In this subsection we briefly check whether some basic model assumptions are satisfied in our empirical data analysis. In particular, we look at the assumptions of normality, homoscedasticity and serial independence of \(\xi _{t,\phi }\) and \(\xi _{t,h}\) appearing in equations (4) and (5). To this end, we check the null of normality of the series using Jarque-Bera tests (Jarque and Bera 1980), the null of residual homoscedasticity using ARCH tests (Engle 1982), and the null of independence of the series by Ljung-Box tests (Ljung and Box 1978). In each of the 6000 iterations after the burn-in period, we first derived estimates \(\hat{\xi }_{t,\phi }\) and \(\hat{\xi }_{t,h}\) using the estimates of \(\phi _{1:T}\), \(h_{1:T}\), \(\sigma _{\phi }^2\) and \(\sigma _{h}^2\), and then calculated all corresponding statistics. Each line of Table 4 evaluates the 6000 values of the test statistics by reporting the percentage which leads to a rejection of the null on the levels of \(2.5\%\), \(5\%\), and \(10\%\). The table indicates that the model assumptions under investigation are satisfied.

These results are also strongly supported by Fig. 5: It shows the the autocorrelation and quantile plots for the estimated residuals \({\hat{\xi }}_{2:T,\phi }\) and \({\hat{\xi }}_{2:T,h}\) of one randomly chosen iteration in the Gibbs sampling estimation.
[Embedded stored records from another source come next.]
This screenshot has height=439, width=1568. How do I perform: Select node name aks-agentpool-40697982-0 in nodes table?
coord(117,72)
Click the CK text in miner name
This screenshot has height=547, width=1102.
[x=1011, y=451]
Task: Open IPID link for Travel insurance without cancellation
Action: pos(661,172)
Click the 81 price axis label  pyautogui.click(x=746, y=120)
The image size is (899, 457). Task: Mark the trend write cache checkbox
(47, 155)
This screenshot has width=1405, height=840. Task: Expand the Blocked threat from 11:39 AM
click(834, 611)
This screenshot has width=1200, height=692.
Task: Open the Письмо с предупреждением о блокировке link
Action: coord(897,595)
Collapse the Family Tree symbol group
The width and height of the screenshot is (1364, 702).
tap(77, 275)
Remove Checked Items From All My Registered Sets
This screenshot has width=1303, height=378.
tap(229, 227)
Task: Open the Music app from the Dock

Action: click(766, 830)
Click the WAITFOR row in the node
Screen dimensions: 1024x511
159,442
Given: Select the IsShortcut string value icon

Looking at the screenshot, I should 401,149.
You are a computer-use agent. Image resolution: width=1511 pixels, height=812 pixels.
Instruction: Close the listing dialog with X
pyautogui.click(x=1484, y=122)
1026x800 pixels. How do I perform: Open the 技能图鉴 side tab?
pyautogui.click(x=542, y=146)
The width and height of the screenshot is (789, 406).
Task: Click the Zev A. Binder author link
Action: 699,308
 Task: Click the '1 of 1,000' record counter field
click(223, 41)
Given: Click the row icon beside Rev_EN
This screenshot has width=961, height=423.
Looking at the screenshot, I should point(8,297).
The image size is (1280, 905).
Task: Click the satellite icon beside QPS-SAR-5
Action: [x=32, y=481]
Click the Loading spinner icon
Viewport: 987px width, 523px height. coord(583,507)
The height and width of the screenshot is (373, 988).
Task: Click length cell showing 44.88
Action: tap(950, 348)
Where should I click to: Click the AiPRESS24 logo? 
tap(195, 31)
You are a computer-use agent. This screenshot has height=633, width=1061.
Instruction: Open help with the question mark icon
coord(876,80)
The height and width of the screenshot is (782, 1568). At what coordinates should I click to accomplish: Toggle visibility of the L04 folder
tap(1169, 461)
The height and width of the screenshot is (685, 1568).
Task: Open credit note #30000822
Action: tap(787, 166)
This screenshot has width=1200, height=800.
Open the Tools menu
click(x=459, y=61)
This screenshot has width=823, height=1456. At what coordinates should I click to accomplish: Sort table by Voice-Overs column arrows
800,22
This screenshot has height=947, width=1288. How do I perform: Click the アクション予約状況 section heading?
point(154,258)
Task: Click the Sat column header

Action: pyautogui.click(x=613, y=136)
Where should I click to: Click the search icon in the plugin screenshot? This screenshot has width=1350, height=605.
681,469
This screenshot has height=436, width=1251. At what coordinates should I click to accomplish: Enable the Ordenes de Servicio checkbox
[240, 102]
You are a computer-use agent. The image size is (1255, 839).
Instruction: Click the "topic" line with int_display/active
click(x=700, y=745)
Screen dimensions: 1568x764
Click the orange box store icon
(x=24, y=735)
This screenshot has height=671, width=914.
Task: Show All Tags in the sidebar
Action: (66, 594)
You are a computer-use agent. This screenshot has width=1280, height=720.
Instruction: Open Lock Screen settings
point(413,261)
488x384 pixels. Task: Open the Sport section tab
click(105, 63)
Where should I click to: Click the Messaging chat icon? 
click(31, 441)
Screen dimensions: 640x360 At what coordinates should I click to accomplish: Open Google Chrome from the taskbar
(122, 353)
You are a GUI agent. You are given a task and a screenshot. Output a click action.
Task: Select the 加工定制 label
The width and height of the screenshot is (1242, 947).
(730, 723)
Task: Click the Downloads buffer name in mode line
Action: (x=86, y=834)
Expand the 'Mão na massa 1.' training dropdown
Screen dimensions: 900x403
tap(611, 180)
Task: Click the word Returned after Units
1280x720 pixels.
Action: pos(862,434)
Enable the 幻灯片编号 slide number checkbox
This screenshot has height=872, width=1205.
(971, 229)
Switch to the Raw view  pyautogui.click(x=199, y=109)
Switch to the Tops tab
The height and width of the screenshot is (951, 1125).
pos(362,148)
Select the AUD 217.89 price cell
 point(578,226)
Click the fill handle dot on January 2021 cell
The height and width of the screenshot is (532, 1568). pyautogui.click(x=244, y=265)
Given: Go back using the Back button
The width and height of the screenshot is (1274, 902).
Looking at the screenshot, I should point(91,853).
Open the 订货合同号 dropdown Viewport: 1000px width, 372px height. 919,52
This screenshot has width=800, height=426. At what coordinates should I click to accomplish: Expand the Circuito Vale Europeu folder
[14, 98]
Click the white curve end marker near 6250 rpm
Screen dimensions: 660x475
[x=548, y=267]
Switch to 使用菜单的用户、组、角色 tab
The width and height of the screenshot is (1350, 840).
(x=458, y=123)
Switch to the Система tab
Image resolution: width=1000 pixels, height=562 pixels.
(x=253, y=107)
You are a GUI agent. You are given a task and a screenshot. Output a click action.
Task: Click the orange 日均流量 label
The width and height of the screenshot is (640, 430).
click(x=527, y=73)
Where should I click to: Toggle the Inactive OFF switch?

The plots shown in Fig. 5 are a further indication that the assumption of normality and serial independence of \(\xi _{t,\phi }\) and \(\xi _{t,h}\) have been met.

Table 4 Test results for the 6000 iterations after a burn-in period of 4000 iterations

6 Conclusion and outlook

Motivated by the stylized facts of electricity spot prices, we introduced the time-varying autoregressive stochastic volatility model with \(\alpha \)-stable innovations \(\big (\)TVAR\(\alpha \)SV\(\big )\). The novel idea is to combine a time-varying autoregressive component and a stochastic scaling as known from stochastic volatility models with stably distributed noise. Furthermore, we developed a Gibbs sampling procedure for the estimation of the model parameters. A key step of this estimation procedure is the approximation of \(\alpha \)-stable densities and transformed mixture components by finite mixtures of normal distributions, which enable the application of the simulation smoother of De Jong and Shephard (1995). In a simulation study we showed that the algorithm provides very accurate estimates. In an empirical application the TVAR\(\alpha \)SV model was fitted to the daily base prices of PHELIX. We observed that the spikes in the data are associated to the \(\alpha \)-stable innovations, whereas the time-varying scaling parameter accounts for periods of larger fluctuations.

Fig. 5
figure 5

Empirical autocorrelation functions for the estimated residuals \({\hat{\xi }}_{t,\phi }\) (first row left) and \({\hat{\xi }}_{t,h}\) (first row right). QQ-plots of the estimated residuals \({\hat{\xi }}_{t,\phi }\) and \({\hat{\xi }}_{t,h}\) against standard normal distributions can be seen in the second row

It is work in progress to extend the TVAR\(\alpha \)SV model in the way that it is able to discover a (classical or inverse) leverage effect, as it has been discussed, e.g., in Benth and Vos (2013) or Kristoufek (2014). However, there is evidence that the leverage (or inverse leverage) effect is quite limited in Germany (cf. Erdogdu 2016), so that this extension seems to be irrelevant for the data analyzed here. Nevertheless, adapting our model in that direction is an interesting challenge, since we use stable distributions, where introducing a leverage effect is not as straightforward as in the Gaussian case: Due to the lack of finite second moments, a correlation in its original sense does not exist for stable distributions. Instead, various modified notions of “covariance” have been proposed in the literature (see, e.g., Samorodnitsky and Taqqu 1994). In particular, the correlation structure of a multivariate stable distribution is usually determined by the spectral measure. Besides the theoretical efforts of incorporating a leverage effect into our model, also the estimation of the extended model including the spectral measure (cf. Pivato and Seco 2003) seems to be a new challenge which we defer to a future paper.